はちみつと青い花 No.2

飛び去っていく毎日の記録。

「ブルシット・ジョブ」と「ケア階級」

2021年05月21日 | 

2021/05/21

 

ブレイディみかこさんの『ブロークン・ブリテンに聞け』のなかに、デヴィット・グレーバーの興味深い本が紹介されていました。

『ブルシット・ジョブ ークソどうでもいい仕事の理論』デヴィット・グレーバー著(岩波書店 2020年7月刊)です。


 

読んでみたいと思って地元の図書館で検索してみると、なんと既に85件も予約が入っていました。私は知りませんでしたが、注目されている本だったのですね。

一応予約を入れておきましたが、手元に届くまで1年くらいかかりそうです。

ここでは『ブロークン・ブリテン~』から、この本の内容について書かれた部分を引用させていただきます。

〈引用〉

デヴィット・グレーバーは、世の中からなくなっても誰も困らない仕事のことを「ブルシット・ジョブ(どうでもいい仕事)」と呼んだ(彼によればそれはホワイトカラーの事務・管理職だ)。ということは、外出禁止令の最中でも出勤を求められているキー・ワーカーたちは、「ブルシット・ジョブ」ではない仕事をしていることになる。(p.192)  

デヴィット・グレーバーが新しい階級の概念を政治思想の議論に持ち込んでいる。彼が持ち込んでいる階級のコンセプトは、使い古された「上」と「下」ではない。「ブルシット・ジョブ」と「ケア階級」の構図だ。(p.196)

現代社会は存在しなくとも誰も困らない仕事で溢れていると書いた。管理、人事、広報、情報管理などの20世紀に増えた雇用の殆どは、やっている本人たちにもやる意味がわからない仕事で、一定の時間を埋める(時には上司の目を気にして残業する)ために無意味な仕事を作り続けているという。
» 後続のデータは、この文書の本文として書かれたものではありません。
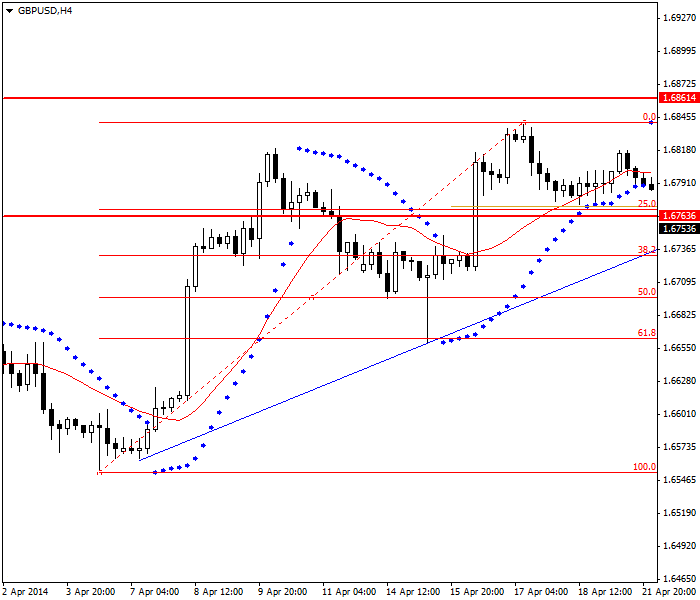Click the 2 Apr 2014 date label
The height and width of the screenshot is (600, 700).
point(26,591)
それに対し、世の中にはダイレクトに他者の役に立つ仕事もある。ロックダウン中に英国では「キー・ワーカー」、米国では「エッセンシャル・ワーカー」と呼ばれてコロナ禍のヒーローとして称賛された人々の仕事だ。医療関係者、介護士、教員、保育士、ゴミ収集員、スーパー店員、バス運転手、消防士、警察官などの職業がこれにあたる。(p.196)

一般に、医師などの少数の例外を除けば、これらの仕事は英国では「シット・ジョブ」と呼ばれてきた。シット(=クソ)である。体を使う大変きつい仕事なのに最低金金ギリギリの低い賃金しかもらえないからだ。最も報われない仕事として、正真正銘のクソ仕事と呼ばれてきたのだ。オンライン化することのできない仕事だ。

今回のコロナ禍で、社会において尊敬されるべきなのは、報われない本物のクソ仕事をしてきた「ケア階級」だという価値観の転換が起きた。これまでの、労働者階級が資本家階級に向かって拳を突き上げるという階級闘争ではなく、「誰が意味ある仕事をしているのか」という価値観に基づいた階級の逆転である。

数か月前まではあり得ないはずだったこの概念の転換は、ある意味で、すで革命だ。

英国でテレビを見ていると、セレブリティや一般の人たちが、キー・ワーカーたちに「ありがとう」を言う動画が何度も流れる。(2020年7月号) (p.197)

・・・・・

日本でも、コロナ禍で「エッセンシャル・ワーカー」という新しい言葉を耳にするようになりました。そういう概念があるということを、私はコロナによって知りました。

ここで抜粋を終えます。